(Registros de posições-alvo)
◆ ◆ ◆ ◆

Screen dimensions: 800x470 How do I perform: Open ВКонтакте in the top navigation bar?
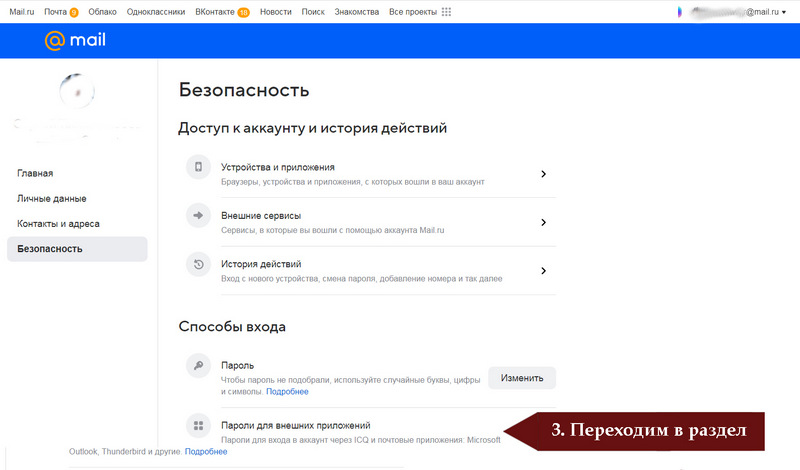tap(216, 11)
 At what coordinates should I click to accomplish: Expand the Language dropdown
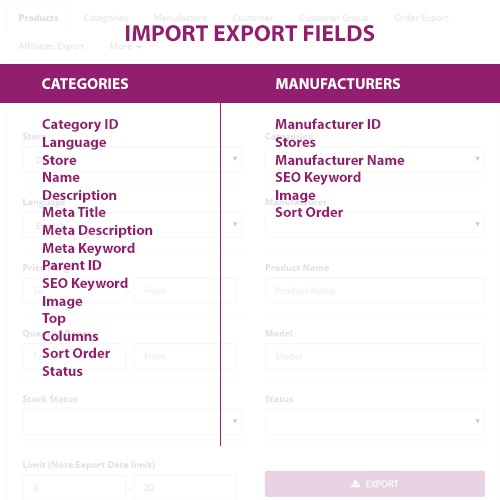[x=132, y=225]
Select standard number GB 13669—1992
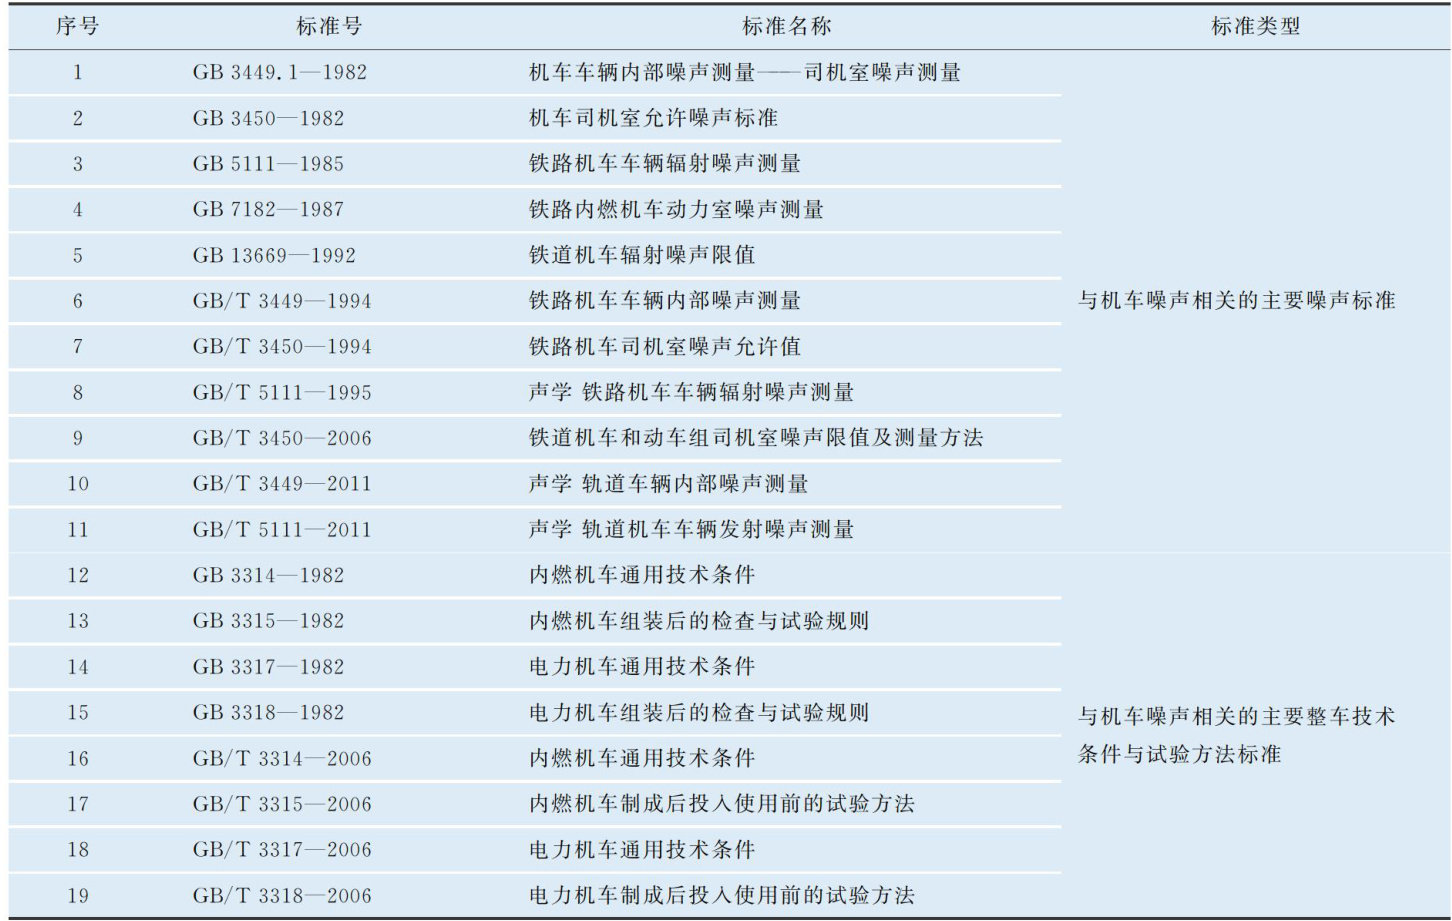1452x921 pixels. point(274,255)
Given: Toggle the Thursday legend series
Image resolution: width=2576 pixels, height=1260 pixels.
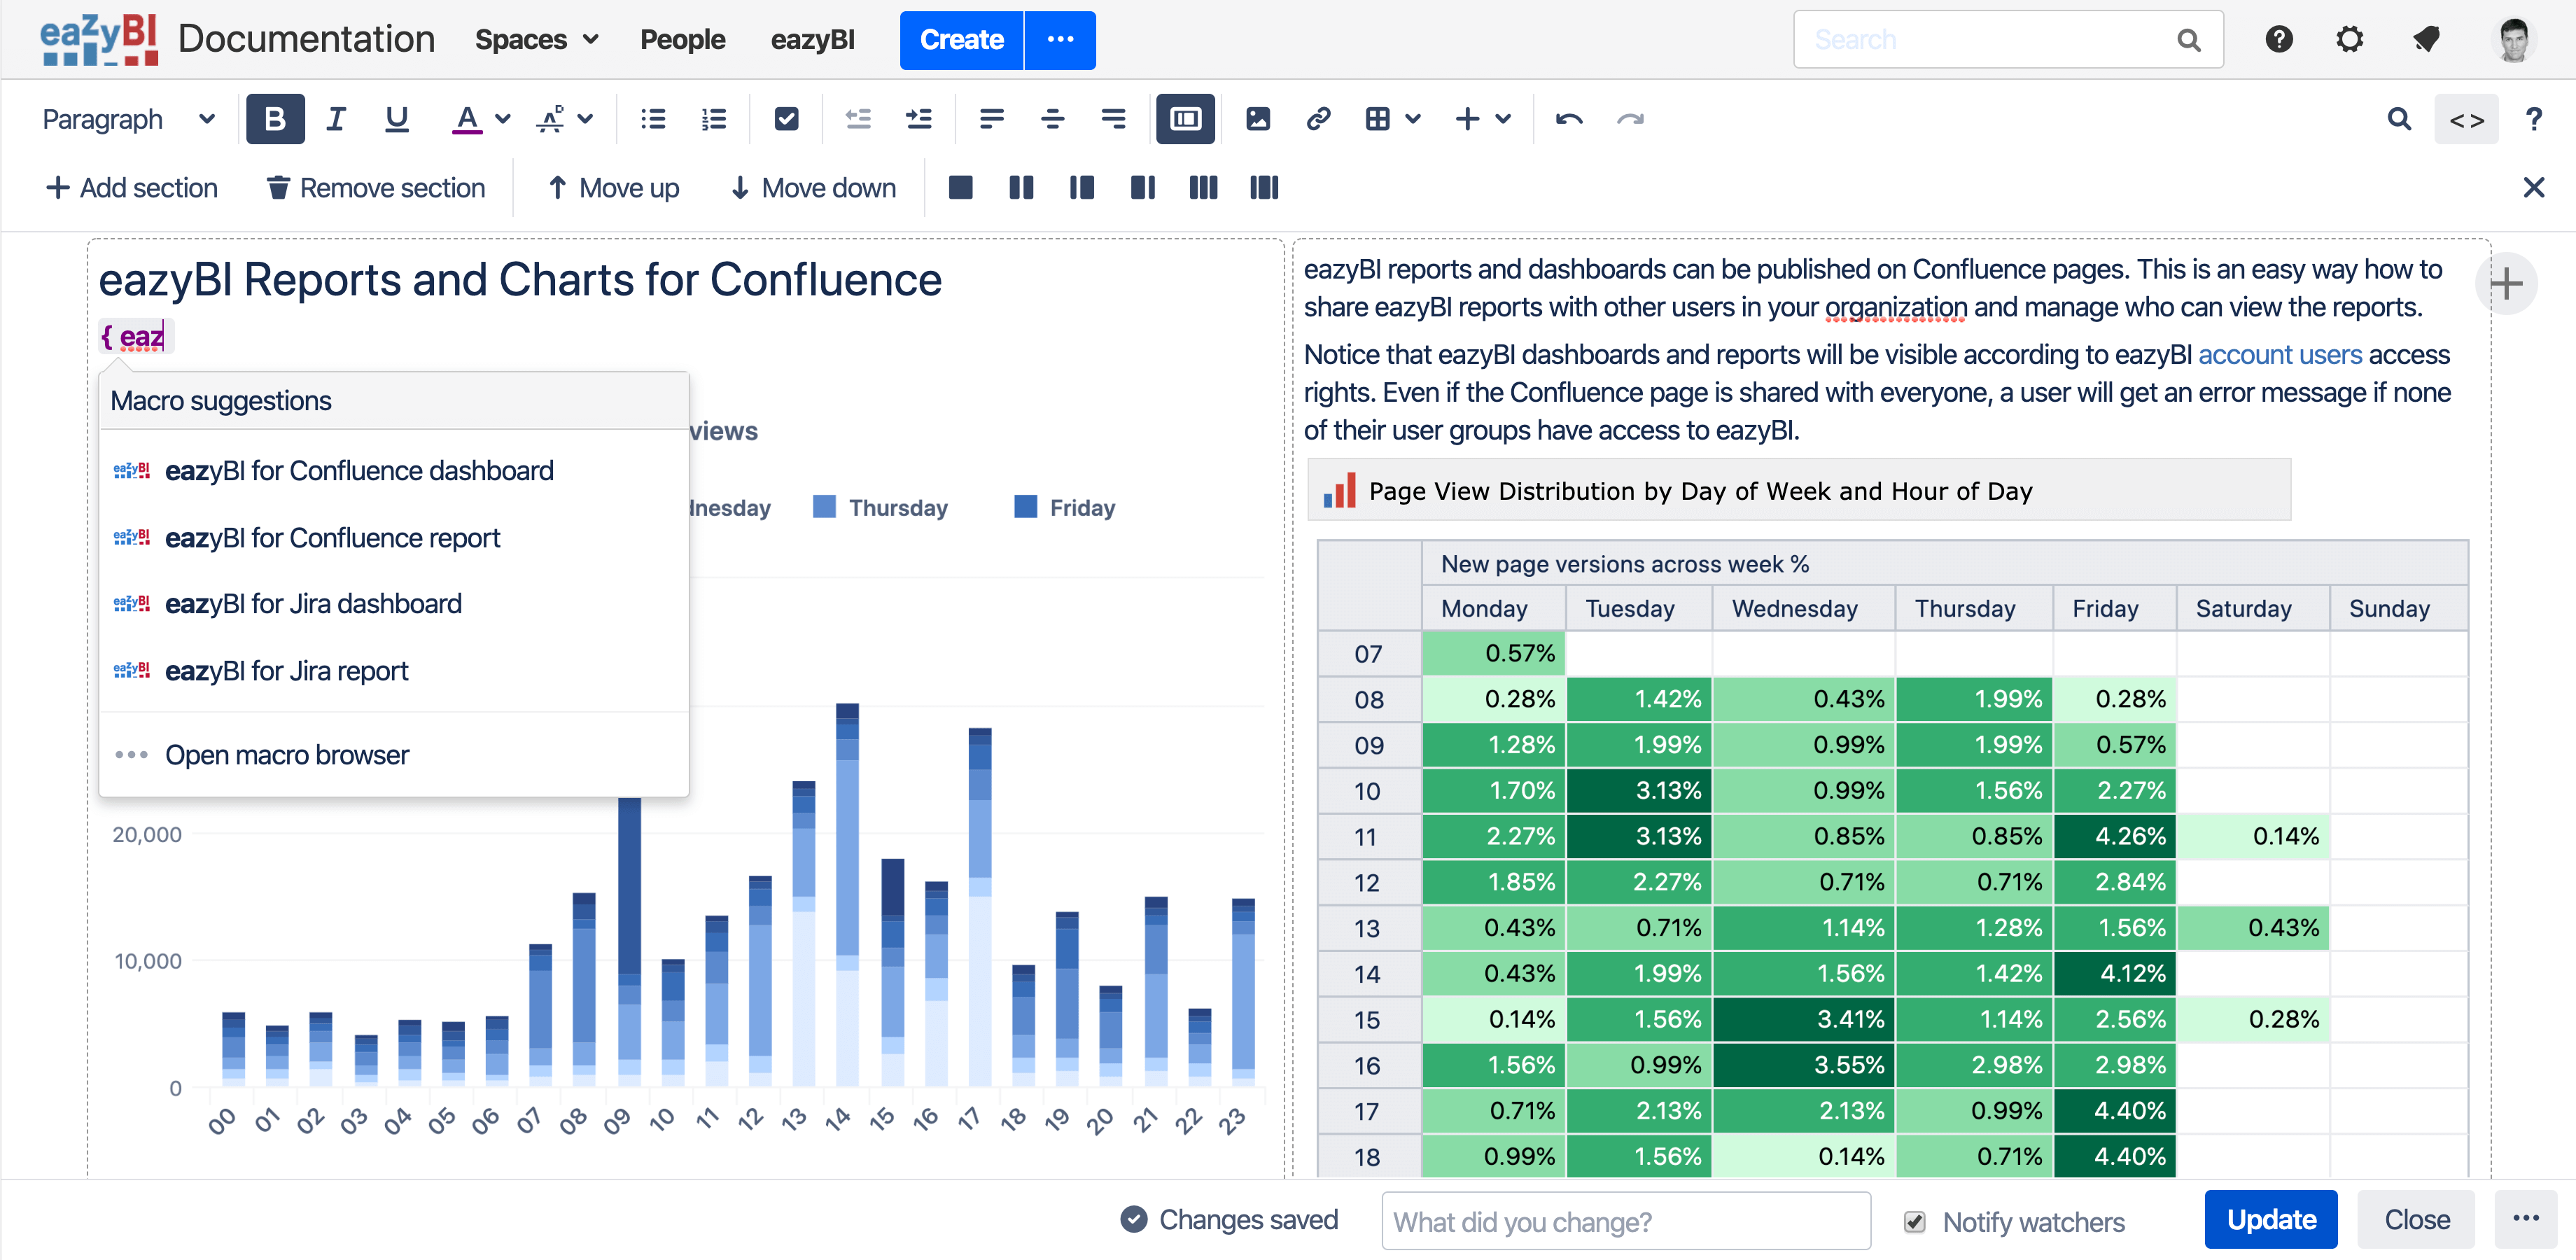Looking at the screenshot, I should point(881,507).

◆ ◆ ◆ ◆

== O QUE FAZER ==
Reproduza fielmente todo o material acima, linha a linha e sem alterações, deixando as imagens de fora.

== RESPOSTA DO EXERCÍCIO ==
Screen dimensions: 800x470 How do I perform: Open ВКонтакте in the top navigation bar?
tap(216, 11)
 At what coordinates should I click to accomplish: Expand the Language dropdown
[x=132, y=225]
Select standard number GB 13669—1992
1452x921 pixels. point(274,255)
Given: Toggle the Thursday legend series
Image resolution: width=2576 pixels, height=1260 pixels.
Looking at the screenshot, I should point(881,507).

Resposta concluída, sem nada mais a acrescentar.